If you doubt the necessity and potential benefit of making nutrition screening and intervention routine health care practice for the chronically ill, consider these findings from recent studies:
• More than 80% of elderly Americans have one or more chronic conditions known to benefit from nutrition intervention.1
• Medical nutrition therapy for hypertension resulted in an estimated cost savings of roughly $4,075 per case through a reduction in drug use and the prevention of drug-related complications such as stroke.2
• Elderly patients with diabetes and/or cardiovascular disease who use the services of a dietician decreased the frequency of their physician visits and their use of hospital services.2
• Hospital costs for patients at nutritional risk were $12,683, or four times greater than the $2,968 price tag for patients who were well nourished.3
• The consistent and appropriate use of medical foods for hospitalized patients prevented complications in the treatment of the critically ill and injured.

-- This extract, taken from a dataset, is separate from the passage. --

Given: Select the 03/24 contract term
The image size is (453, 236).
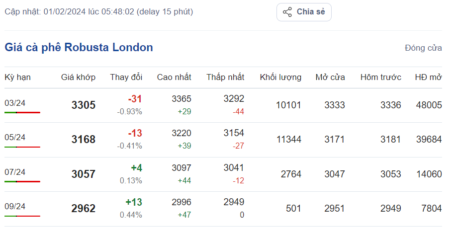Looking at the screenshot, I should pos(15,103).
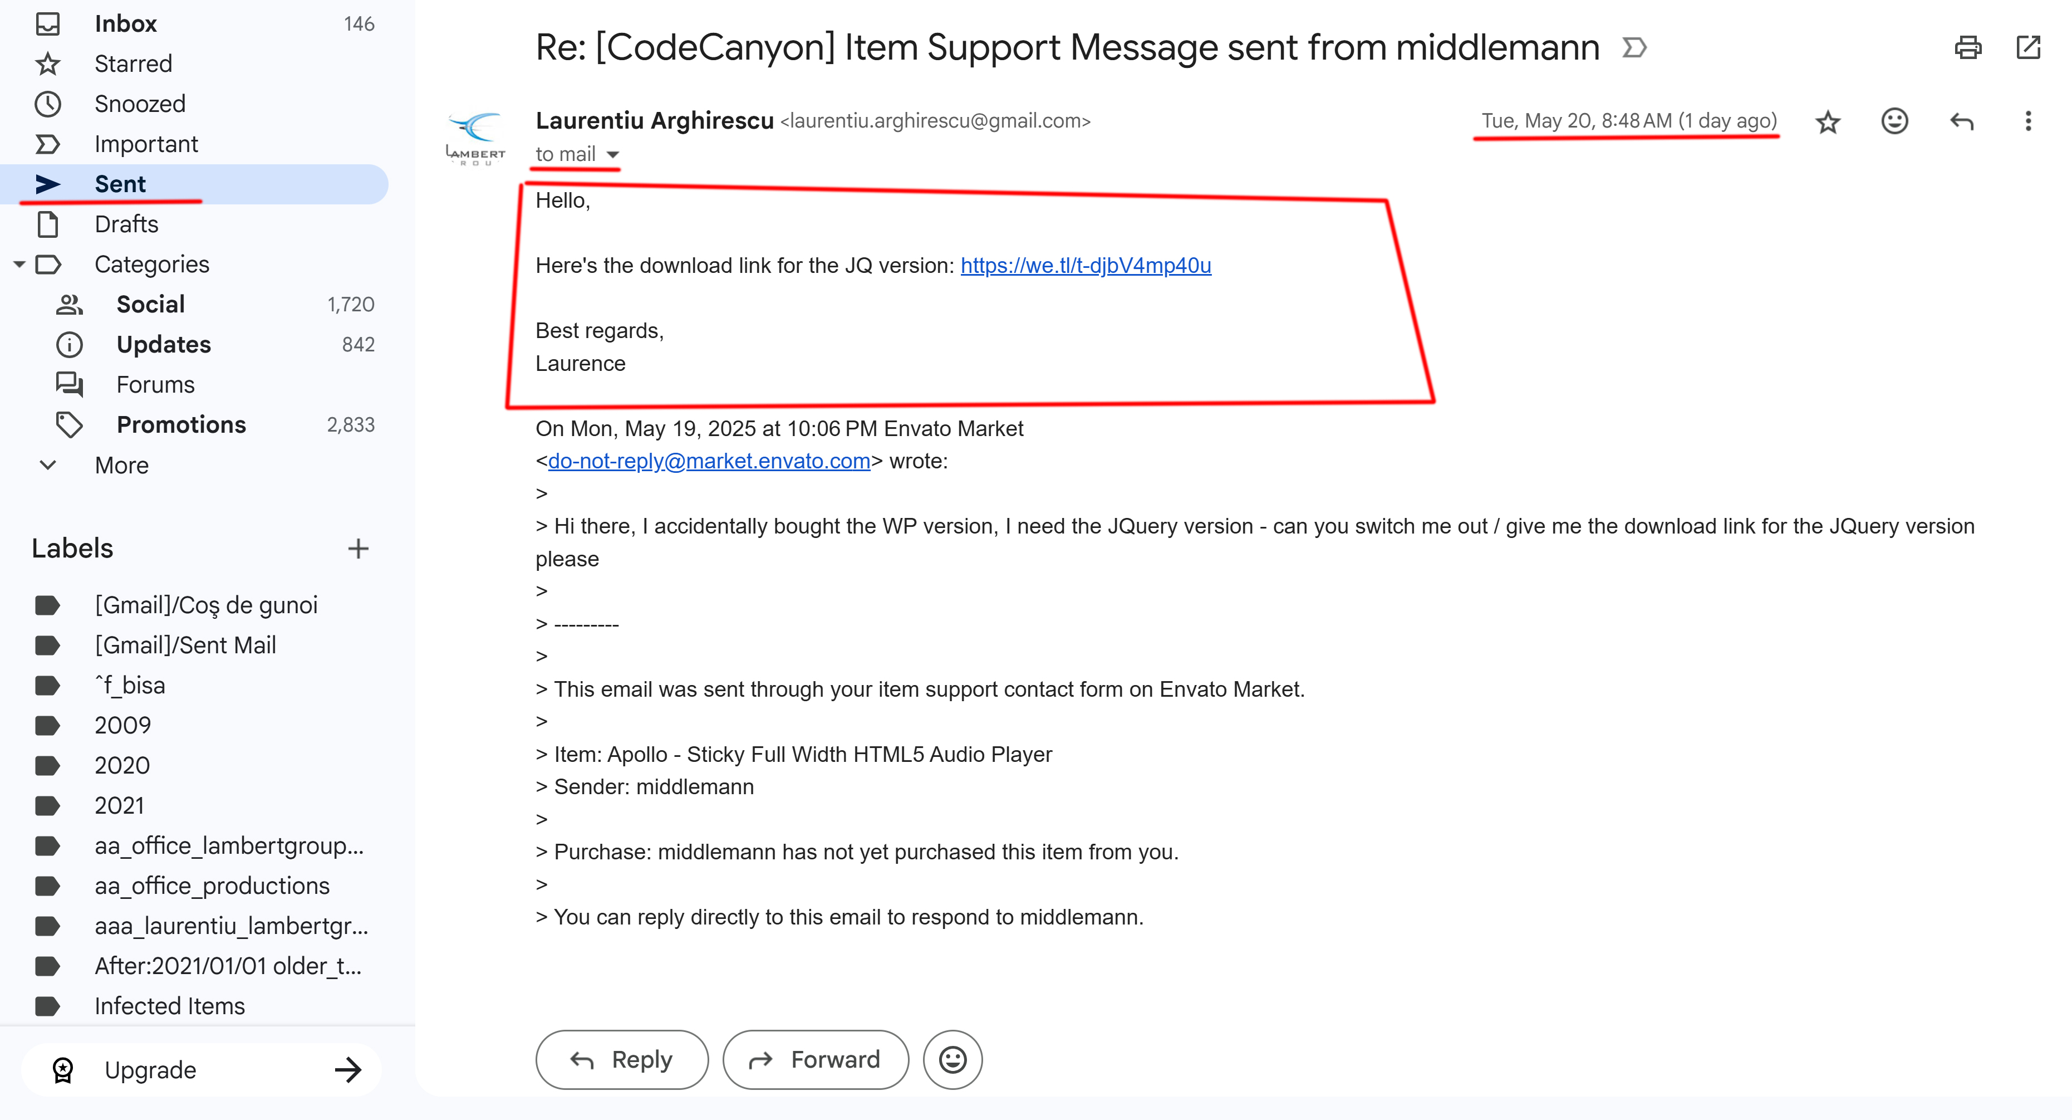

The routine provision of medical foods, or nutritional supplements, could save an estimated $1.3 billion in health care spending in a seven-year period.4
• A routine nutrition screening and intervention program of all Medicare members at one independent practice association cost only 21 cents per member per month and resulted in a post-intervention decrease in the number of claims, claim dollars, and emergency department visits in its Medicare members that resulted in an overall 538% return on its investment.5
"People with suboptimal nutrition status, particularly the elderly, run a greater risk of falls, disease exacerbation or, at the very least, have comp - romised immune systems that cause them to get sick more quickly," says Janis M. Verderose, RD, MS, CDN, ACCA, manager of clinical outcomes for Prime Care 2000, a large medical practice group in Albany, NY. "Malnourished chronically ill patients often succumb to their disease or develop co-morbidities that better nourished patients are able to fight."

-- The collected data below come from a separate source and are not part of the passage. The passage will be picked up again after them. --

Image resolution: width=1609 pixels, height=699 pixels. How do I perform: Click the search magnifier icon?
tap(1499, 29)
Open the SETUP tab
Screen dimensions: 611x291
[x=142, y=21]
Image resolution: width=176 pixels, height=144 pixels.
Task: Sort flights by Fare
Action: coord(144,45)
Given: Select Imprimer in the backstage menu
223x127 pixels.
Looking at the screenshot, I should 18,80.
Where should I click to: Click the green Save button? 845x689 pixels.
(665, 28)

Assessing your patient’s nutrition status is simple. The Nutrition Screening Initiative (NSI) in Washington, DC, developed the DETERMINE checklist, a simple screening tool, that can be used by consumers, case managers, or providers to evaluate nutrition risk. (For other articles on the NSI, see Case Management Advisor, December 1995, pp. 161-166, and November 1996, pp. 156-158. The DETERMINE checklist is inserted in this issue.)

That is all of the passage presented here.